1. An electroabsorption modulated laser chip comprising an integrated DFB laser, an EAM electroabsorption modulator, and an SOA optical amplifier, characterized by: and the electrode of the DFB laser and the electrode of the SOA optical amplifier are connected through an electrode connecting piece with adjustable resistance.

2. The electroabsorption modulated laser chip of claim 1, wherein: the electrode connection member adjusts the resistance by changing the shape and/or width.

3. The electroabsorption modulated laser chip of claim 1, wherein: the electrode connecting piece is in a long strip shape or a wavy strip shape.

4. An electroabsorption modulated laser chip as claimed in claim 1 or 3, wherein: the electrode connecting piece is made of one or more of Ti and Pt.

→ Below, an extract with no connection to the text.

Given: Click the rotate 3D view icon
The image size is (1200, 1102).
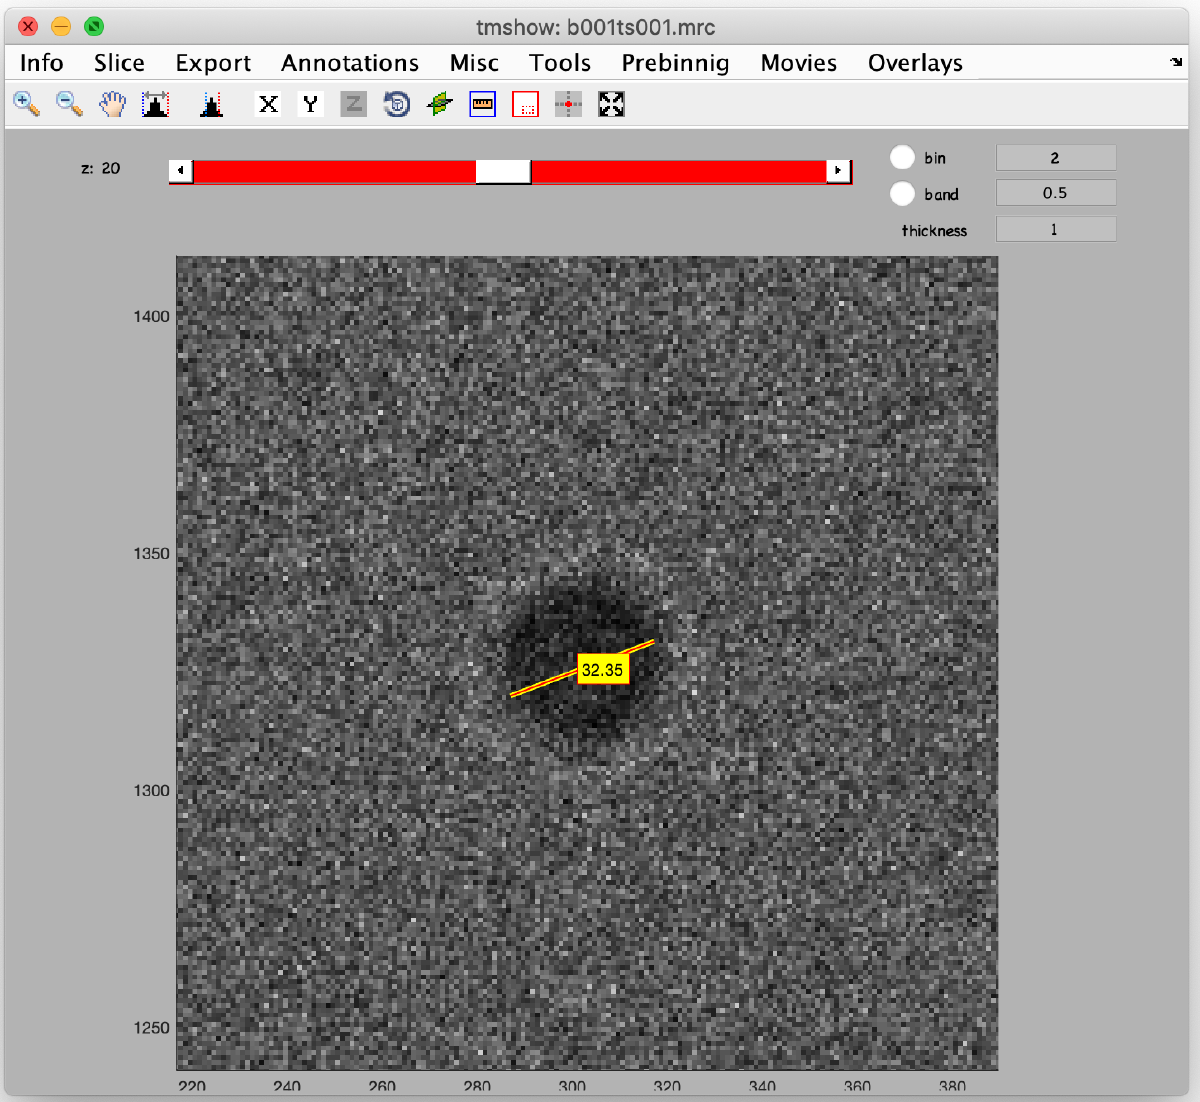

5. The electroabsorption modulated laser chip of claim 1, wherein: also included is a waveguide extending through the DFB laser, the EAM electroabsorption modulator, and the SOA optical amplifier.

6. The electroabsorption modulated laser chip of claim 1, wherein: and the DFB laser, the EAM electroabsorption modulator and the SOA optical amplifier are sequentially distributed along the light emitting direction of the chip.

7. The electroabsorption modulated laser chip of claim 1, wherein: the DFB laser, the EAM electroabsorption modulator, and the SOA optical amplifier are fabricated on a substrate.

8. A method for manufacturing an electroabsorption modulated laser chip, characterized by comprising the steps of:

s1, integrating the DFB laser, the EAM electroabsorption modulator and the SOA optical amplifier on a substrate,

s2, connecting the electrode of the DFB laser and the electrode of the SOA optical amplifier by adopting an electrode connecting piece with adjustable resistance.

9. The method for manufacturing the electroabsorption modulated laser chip as defined in claim 8, wherein: and epitaxially growing an InP buffer layer, an active layer, an InP layer and a grating layer on the substrate, then manufacturing a grating in a region corresponding to the DFB laser, and burying the p-InP layer again.

10. The method of fabricating an electroabsorption modulated laser chip of claim 9, wherein: and continuing to grow a mask layer, manufacturing a ridge waveguide, and manufacturing an electric injection window on the ridge.